Exercise requirements - Starting with the line containing "Task: Open the Change Report icon" and going on through the line containing "Task: Select the crosshair", return the lines of the data below exactly, and only those.

Extracted records -

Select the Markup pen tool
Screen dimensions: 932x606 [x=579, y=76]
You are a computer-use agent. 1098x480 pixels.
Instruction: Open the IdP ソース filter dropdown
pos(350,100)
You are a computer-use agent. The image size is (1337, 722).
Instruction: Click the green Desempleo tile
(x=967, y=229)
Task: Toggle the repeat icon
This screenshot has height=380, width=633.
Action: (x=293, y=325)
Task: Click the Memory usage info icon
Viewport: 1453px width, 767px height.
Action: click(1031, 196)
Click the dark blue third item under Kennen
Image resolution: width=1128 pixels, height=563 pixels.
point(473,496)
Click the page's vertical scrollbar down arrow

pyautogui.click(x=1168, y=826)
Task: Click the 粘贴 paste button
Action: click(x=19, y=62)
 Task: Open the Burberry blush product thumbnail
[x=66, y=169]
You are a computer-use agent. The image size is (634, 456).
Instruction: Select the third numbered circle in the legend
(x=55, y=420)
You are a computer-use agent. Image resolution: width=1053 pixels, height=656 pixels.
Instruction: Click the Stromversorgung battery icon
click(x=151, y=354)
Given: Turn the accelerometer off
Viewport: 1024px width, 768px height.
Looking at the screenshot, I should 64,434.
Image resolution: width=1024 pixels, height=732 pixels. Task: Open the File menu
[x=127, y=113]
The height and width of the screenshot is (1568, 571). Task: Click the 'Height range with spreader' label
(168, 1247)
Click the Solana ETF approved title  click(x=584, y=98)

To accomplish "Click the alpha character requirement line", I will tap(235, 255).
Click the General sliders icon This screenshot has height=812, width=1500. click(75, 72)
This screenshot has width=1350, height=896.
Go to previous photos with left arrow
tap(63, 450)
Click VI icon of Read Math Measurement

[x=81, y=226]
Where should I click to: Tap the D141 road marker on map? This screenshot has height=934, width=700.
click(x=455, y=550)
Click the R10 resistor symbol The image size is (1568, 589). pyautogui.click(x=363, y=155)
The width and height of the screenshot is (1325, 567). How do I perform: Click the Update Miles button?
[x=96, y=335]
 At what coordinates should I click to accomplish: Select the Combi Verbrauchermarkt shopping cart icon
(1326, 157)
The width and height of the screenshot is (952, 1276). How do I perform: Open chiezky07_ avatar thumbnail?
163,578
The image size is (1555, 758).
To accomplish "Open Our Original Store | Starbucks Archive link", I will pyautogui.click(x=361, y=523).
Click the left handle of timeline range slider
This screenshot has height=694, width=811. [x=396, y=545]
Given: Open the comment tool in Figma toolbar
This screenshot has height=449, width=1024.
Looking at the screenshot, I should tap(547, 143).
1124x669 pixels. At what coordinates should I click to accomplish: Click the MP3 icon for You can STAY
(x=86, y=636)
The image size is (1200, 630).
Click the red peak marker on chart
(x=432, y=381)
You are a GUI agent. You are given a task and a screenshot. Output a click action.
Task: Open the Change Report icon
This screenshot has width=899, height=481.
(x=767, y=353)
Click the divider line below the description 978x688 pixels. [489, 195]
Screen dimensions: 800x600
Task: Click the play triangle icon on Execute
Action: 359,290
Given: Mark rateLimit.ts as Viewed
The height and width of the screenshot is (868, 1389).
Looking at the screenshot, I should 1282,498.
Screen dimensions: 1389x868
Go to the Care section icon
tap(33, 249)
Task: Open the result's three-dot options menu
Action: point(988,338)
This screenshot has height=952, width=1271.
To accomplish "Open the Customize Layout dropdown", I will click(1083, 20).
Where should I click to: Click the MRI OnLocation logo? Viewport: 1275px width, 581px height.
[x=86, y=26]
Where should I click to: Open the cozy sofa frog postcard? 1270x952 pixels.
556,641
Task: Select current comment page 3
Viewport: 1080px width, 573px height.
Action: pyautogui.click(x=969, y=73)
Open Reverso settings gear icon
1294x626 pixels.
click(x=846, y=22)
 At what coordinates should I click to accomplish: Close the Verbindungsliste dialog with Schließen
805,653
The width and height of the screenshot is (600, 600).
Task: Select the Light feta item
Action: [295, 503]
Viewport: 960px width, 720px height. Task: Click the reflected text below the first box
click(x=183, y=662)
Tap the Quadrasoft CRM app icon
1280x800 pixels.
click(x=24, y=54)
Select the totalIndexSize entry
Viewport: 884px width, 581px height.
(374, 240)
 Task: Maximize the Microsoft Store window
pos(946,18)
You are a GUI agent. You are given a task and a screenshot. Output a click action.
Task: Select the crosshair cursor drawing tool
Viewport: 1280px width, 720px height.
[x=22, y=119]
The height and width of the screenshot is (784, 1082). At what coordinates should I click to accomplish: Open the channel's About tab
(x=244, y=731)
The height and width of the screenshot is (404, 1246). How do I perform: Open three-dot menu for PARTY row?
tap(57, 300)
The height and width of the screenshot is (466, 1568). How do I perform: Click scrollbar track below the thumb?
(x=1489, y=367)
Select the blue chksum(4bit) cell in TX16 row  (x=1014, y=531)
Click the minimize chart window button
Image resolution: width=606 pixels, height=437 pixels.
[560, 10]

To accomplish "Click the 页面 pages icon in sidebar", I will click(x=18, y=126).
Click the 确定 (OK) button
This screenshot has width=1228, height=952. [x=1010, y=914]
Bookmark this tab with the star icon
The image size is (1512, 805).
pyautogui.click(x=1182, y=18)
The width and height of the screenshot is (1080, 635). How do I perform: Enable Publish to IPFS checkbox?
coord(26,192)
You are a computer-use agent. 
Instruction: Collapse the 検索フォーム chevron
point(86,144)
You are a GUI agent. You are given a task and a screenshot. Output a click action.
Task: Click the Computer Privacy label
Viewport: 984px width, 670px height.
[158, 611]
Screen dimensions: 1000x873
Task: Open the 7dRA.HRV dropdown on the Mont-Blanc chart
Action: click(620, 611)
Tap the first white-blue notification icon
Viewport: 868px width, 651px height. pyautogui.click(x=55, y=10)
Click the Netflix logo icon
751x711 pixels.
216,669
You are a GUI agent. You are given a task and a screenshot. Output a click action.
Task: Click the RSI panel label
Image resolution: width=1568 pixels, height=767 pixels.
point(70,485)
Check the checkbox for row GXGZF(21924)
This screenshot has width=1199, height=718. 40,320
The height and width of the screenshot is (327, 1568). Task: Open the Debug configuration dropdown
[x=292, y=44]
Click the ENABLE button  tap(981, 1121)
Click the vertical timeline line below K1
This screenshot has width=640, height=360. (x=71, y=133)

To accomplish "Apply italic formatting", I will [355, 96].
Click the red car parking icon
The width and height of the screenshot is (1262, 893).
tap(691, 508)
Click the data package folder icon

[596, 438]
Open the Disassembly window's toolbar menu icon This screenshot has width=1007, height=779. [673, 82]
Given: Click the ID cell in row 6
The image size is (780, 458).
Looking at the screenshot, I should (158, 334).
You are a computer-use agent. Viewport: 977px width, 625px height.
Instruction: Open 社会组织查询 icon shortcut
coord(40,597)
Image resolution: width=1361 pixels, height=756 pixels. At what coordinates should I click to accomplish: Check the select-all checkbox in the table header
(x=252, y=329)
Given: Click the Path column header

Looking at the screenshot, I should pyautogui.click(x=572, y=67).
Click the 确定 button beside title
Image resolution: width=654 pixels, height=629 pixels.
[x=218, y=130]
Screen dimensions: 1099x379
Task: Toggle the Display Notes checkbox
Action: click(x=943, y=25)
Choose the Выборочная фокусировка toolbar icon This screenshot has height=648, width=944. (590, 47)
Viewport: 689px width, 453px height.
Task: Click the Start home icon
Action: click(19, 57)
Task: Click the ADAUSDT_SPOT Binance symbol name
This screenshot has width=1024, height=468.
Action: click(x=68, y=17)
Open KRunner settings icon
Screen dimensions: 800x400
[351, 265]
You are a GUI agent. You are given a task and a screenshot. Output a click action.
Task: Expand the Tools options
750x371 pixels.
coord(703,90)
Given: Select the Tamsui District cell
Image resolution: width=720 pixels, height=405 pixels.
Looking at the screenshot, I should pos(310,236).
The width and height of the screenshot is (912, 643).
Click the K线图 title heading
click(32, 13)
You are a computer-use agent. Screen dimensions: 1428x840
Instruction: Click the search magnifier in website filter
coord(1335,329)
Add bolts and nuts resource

Task answer -
Task: Open the Change Report icon
This screenshot has width=899, height=481.
(x=767, y=353)
Click the divider line below the description 978x688 pixels. [489, 195]
Screen dimensions: 800x600
Task: Click the play triangle icon on Execute
Action: 359,290
Given: Mark rateLimit.ts as Viewed
The height and width of the screenshot is (868, 1389).
Looking at the screenshot, I should 1282,498.
Screen dimensions: 1389x868
Go to the Care section icon
tap(33, 249)
Task: Open the result's three-dot options menu
Action: point(988,338)
This screenshot has height=952, width=1271.
To accomplish "Open the Customize Layout dropdown", I will click(1083, 20).
Where should I click to: Click the MRI OnLocation logo? Viewport: 1275px width, 581px height.
[x=86, y=26]
Where should I click to: Open the cozy sofa frog postcard? 1270x952 pixels.
556,641
Task: Select current comment page 3
Viewport: 1080px width, 573px height.
Action: pyautogui.click(x=969, y=73)
Open Reverso settings gear icon
1294x626 pixels.
click(x=846, y=22)
 At what coordinates should I click to accomplish: Close the Verbindungsliste dialog with Schließen
805,653
The width and height of the screenshot is (600, 600).
Task: Select the Light feta item
Action: [295, 503]
Viewport: 960px width, 720px height. Task: Click the reflected text below the first box
click(x=183, y=662)
Tap the Quadrasoft CRM app icon
1280x800 pixels.
click(x=24, y=54)
Select the totalIndexSize entry
Viewport: 884px width, 581px height.
(374, 240)
 Task: Maximize the Microsoft Store window
pos(946,18)
You are a GUI agent. You are given a task and a screenshot. Output a click action.
Task: Select the crosshair cursor drawing tool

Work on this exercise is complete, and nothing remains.